What You Will Do:
· Design, build, and maintain end-to-end MLOps pipelines for ML model training, testing, and deployment.
· Collaborate with Data Scientists to productionize ML models in Azure ML and Azure Databricks.
· Implement CI/CD pipelines for ML workflows using Azure DevOps, GitHub Actions, or Jenkins.
· Automate infrastructure provisioning using IaC tools (Terraform, ARM templates, or Bicep).
· Monitor and manage deployed models using Azure Monitor, Application Insights, and MLflow.
· Implement best practices in model versioning, model registry, experiment tracking, and artifact management.
· Ensure security, compliance, and cost optimization of ML solutions deployed on Azure.
· Work with cross-functional teams (Data Engineers, DevOps Engineers, Data Scientists) to streamline ML delivery.
· Develop monitoring/alerting for ML model drift, data drift, and performance degradation.
What You Need:
Required Skills
· 5-10 years of experience in programming: Python (must), SQL;. MLOps/DevOps Tools: MLflow, Azure DevOps, GitHub Actions, Docker, Kubernetes (AKS).
· Azure Services: Azure ML, Azure Databricks, Azure Data Factory, Azure Storage, Azure Functions, Azure Event Hubs.
· CI/CD: Experience designing pipelines for ML workflows.

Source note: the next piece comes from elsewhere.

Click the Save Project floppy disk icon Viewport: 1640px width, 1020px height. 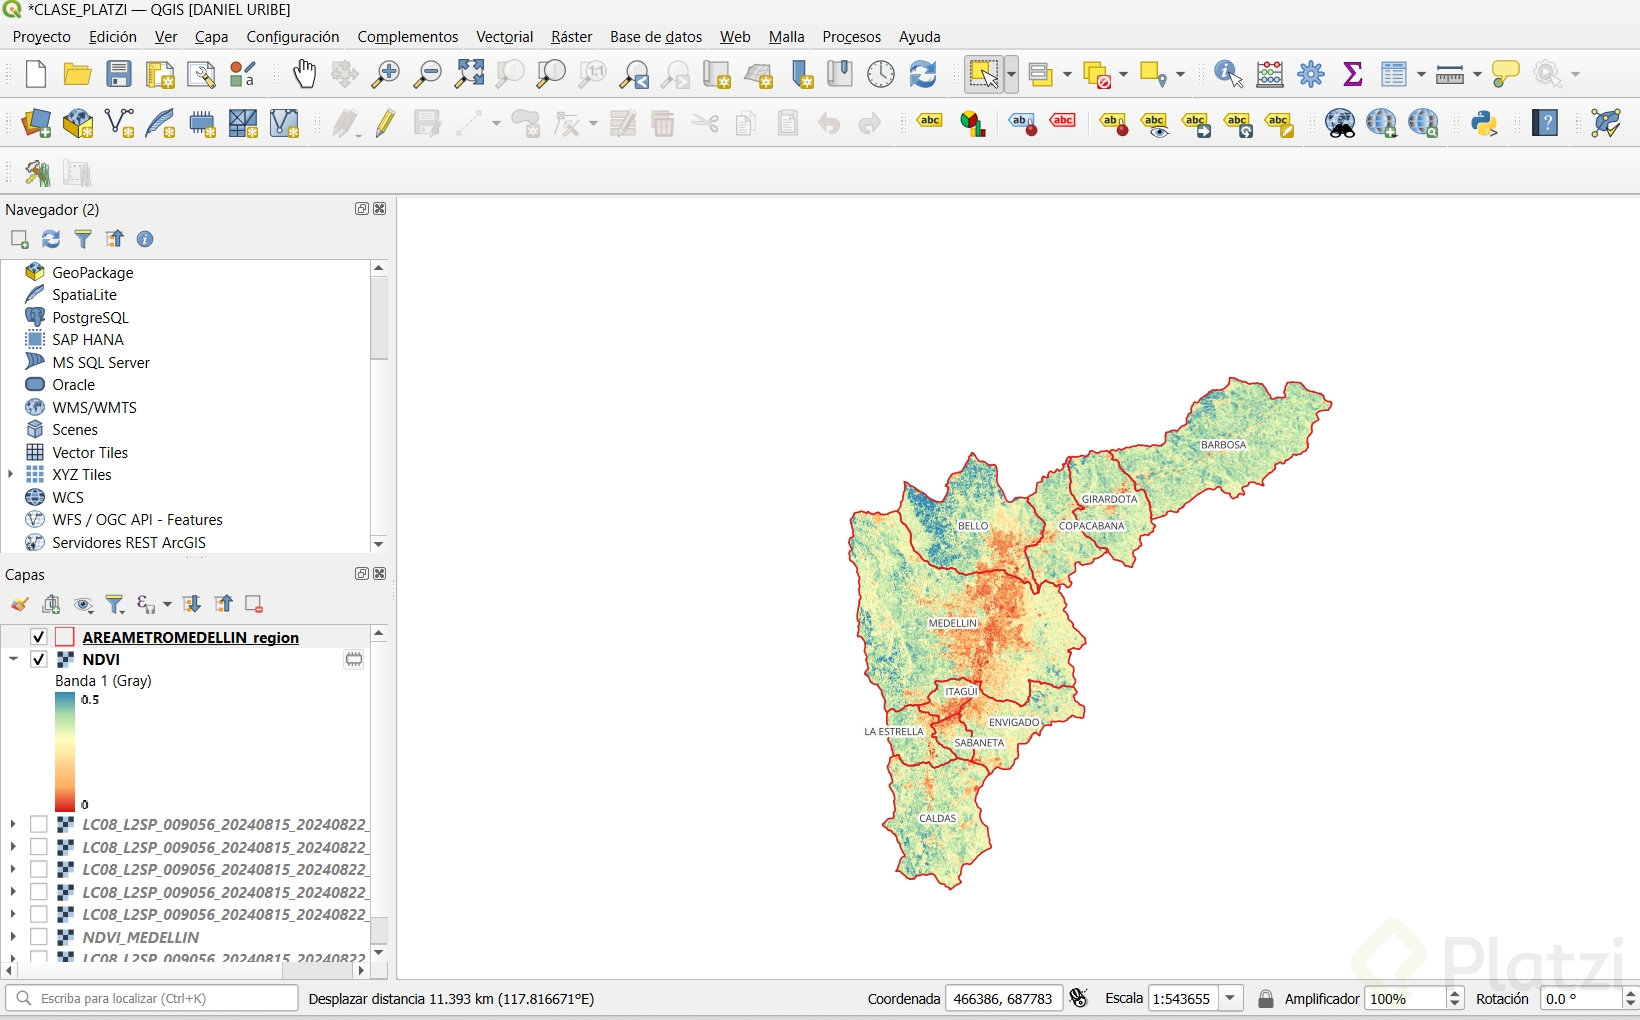point(119,74)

IaC: Terraform, ARM templates, or Bicep.
· Data Handling: Experience with Azure Data Lake, Blob Storage, and Synapse Analytics.

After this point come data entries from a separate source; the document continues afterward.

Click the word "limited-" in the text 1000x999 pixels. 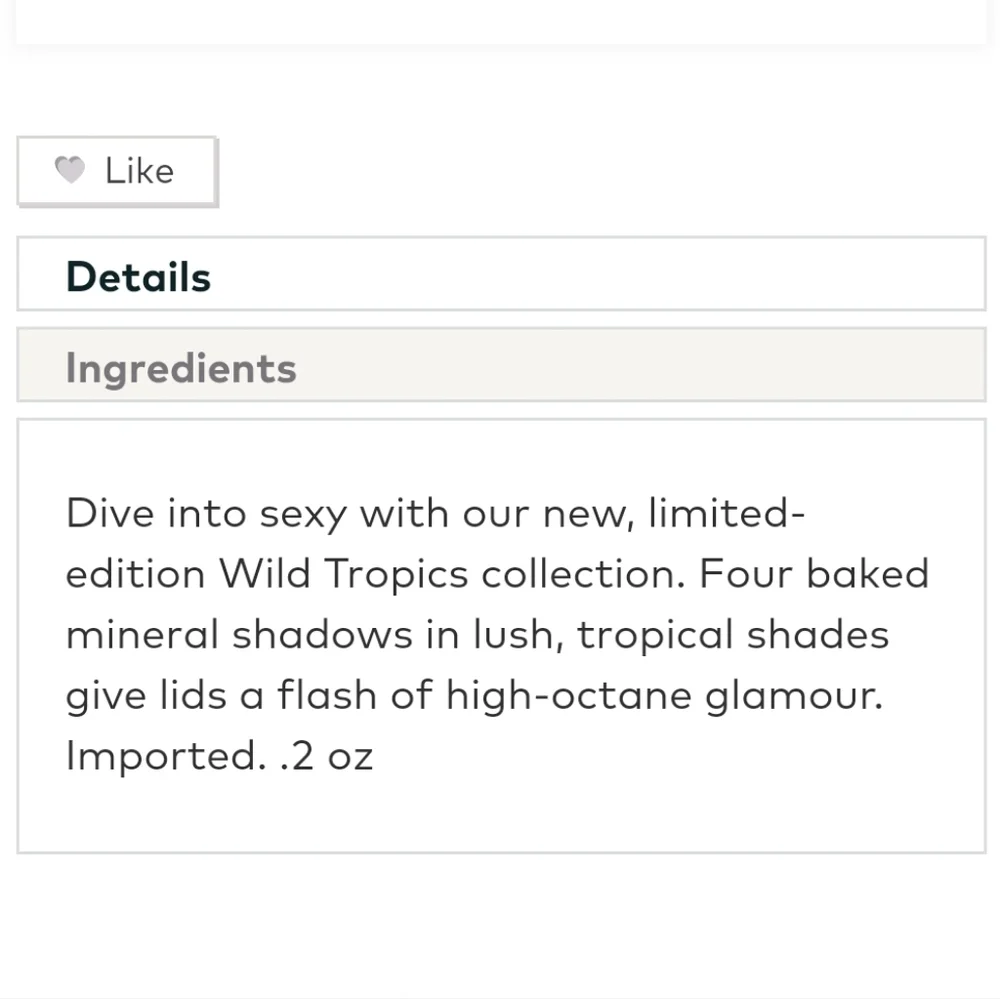coord(727,513)
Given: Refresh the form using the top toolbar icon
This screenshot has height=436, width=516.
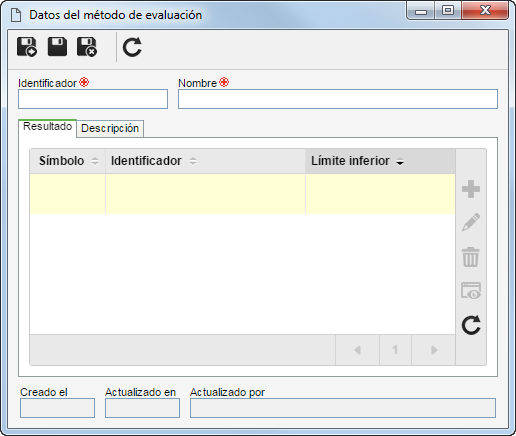Looking at the screenshot, I should point(132,47).
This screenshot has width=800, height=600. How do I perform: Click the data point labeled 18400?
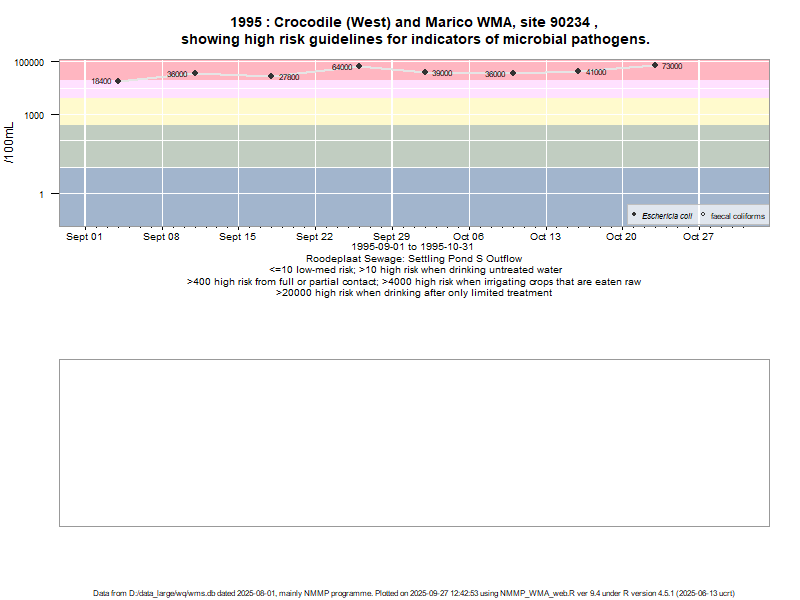coord(118,81)
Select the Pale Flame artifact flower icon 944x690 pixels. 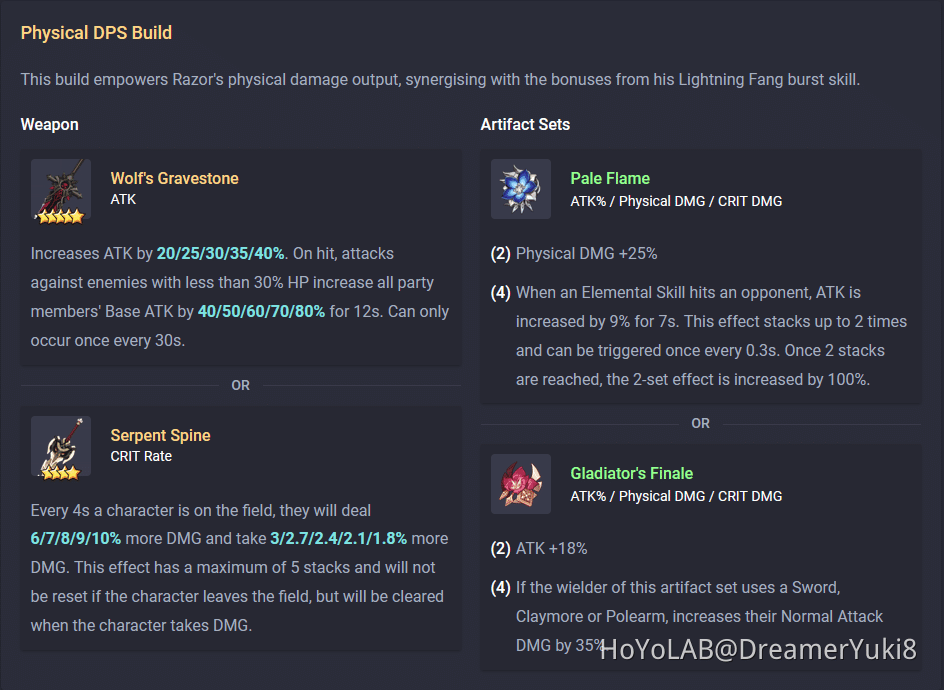pos(520,188)
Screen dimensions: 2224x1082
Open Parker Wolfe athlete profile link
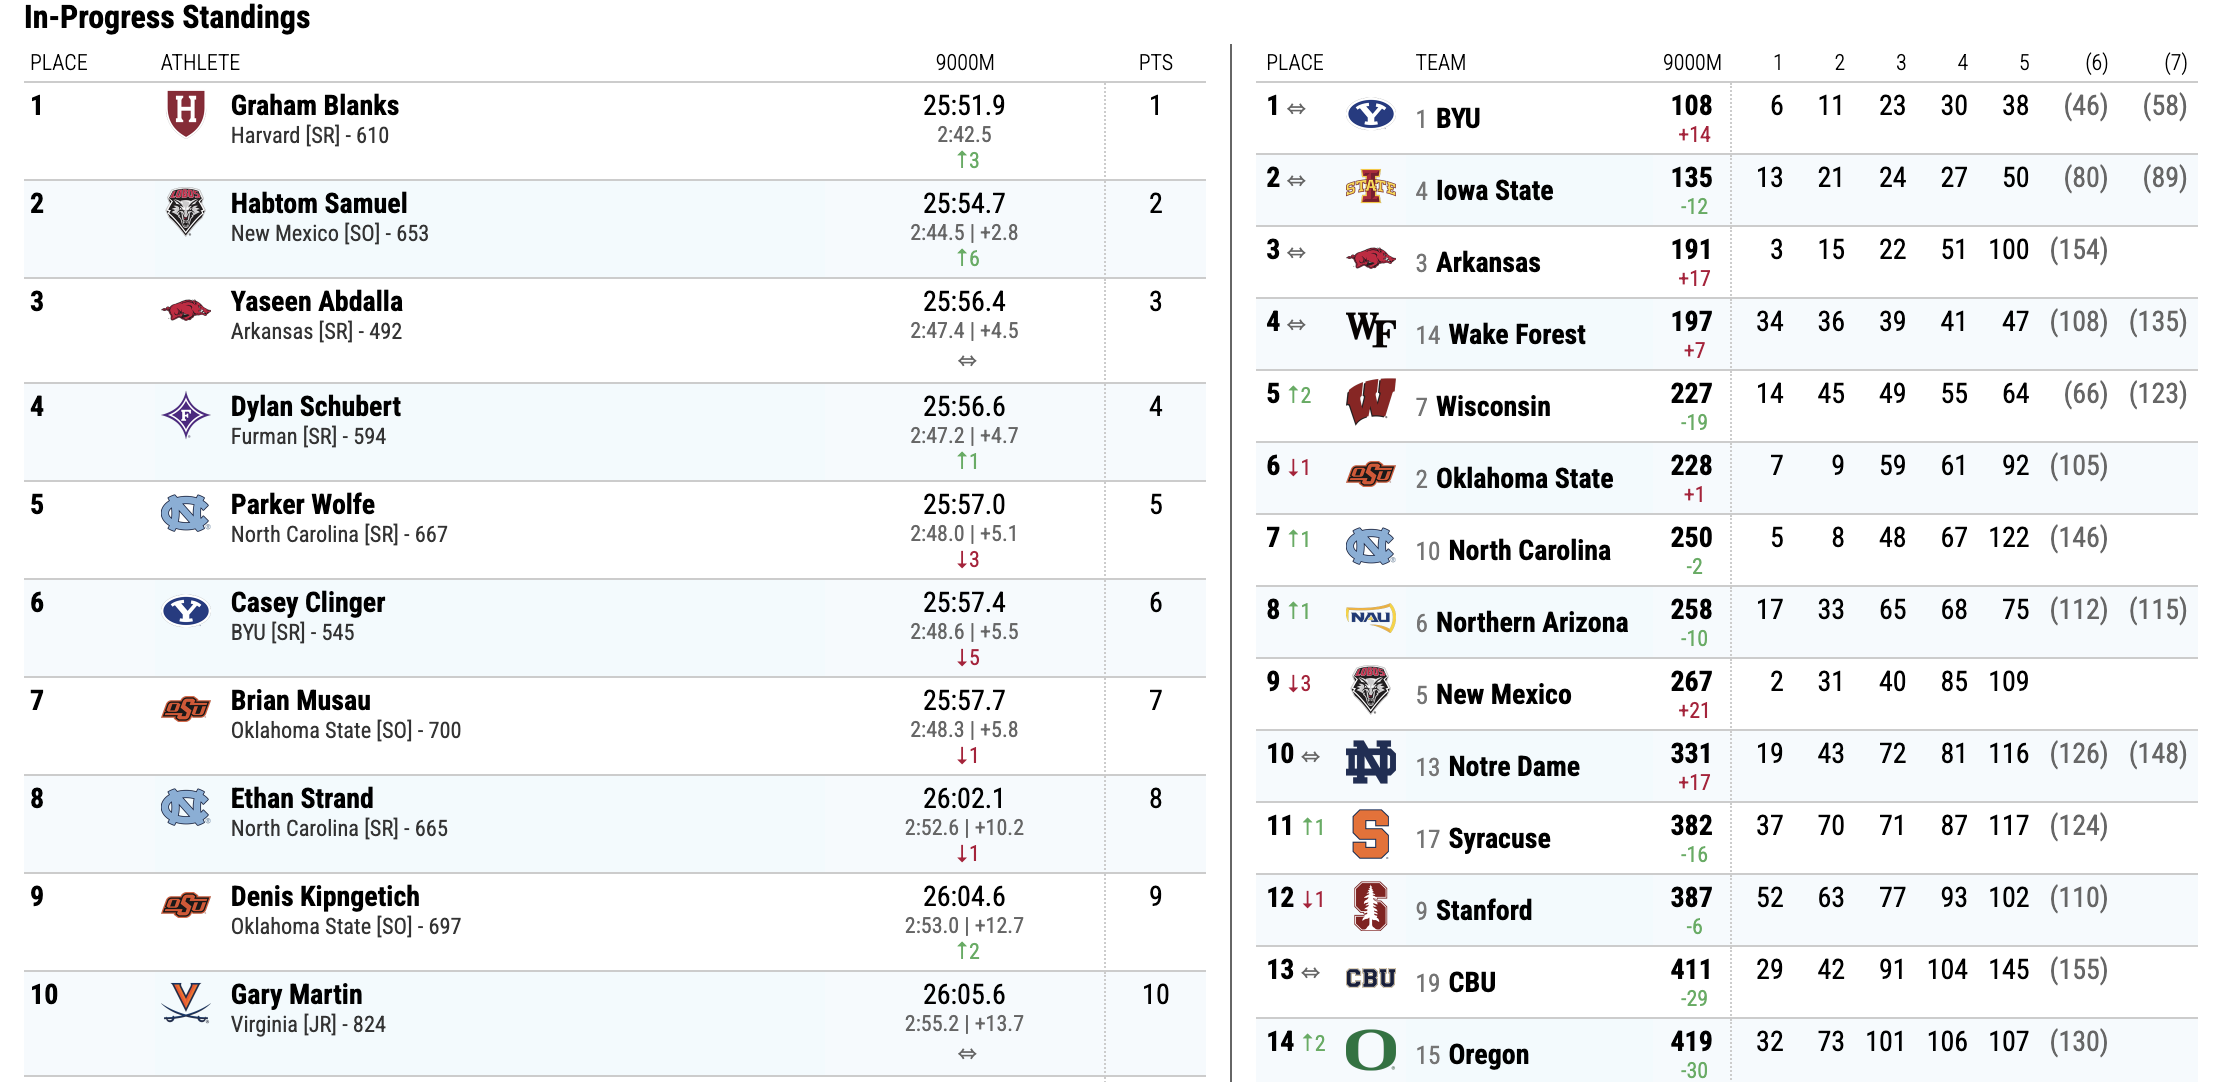(302, 504)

· Monitoring & Logging: Azure Monitor, Prometheus/Grafana, Application Insights. Strong knowledge of ML lifecycle (data preprocessing, model training, deployment, monitoring).
Preferred Skills:
· Experience with Azure Kubernetes Service (AKS) for scalable model deployment.
· Knowledge of feature stores and distributed training frameworks. Familiarity with RAG (Retrieval Augmented Generation) pipelines and LLMOps.
· Azure certifications such as Azure AI Engineer Associate, Azure Data Scientist Associate, or Azure DevOps Engineer Expert.
Travel Percentage: 10%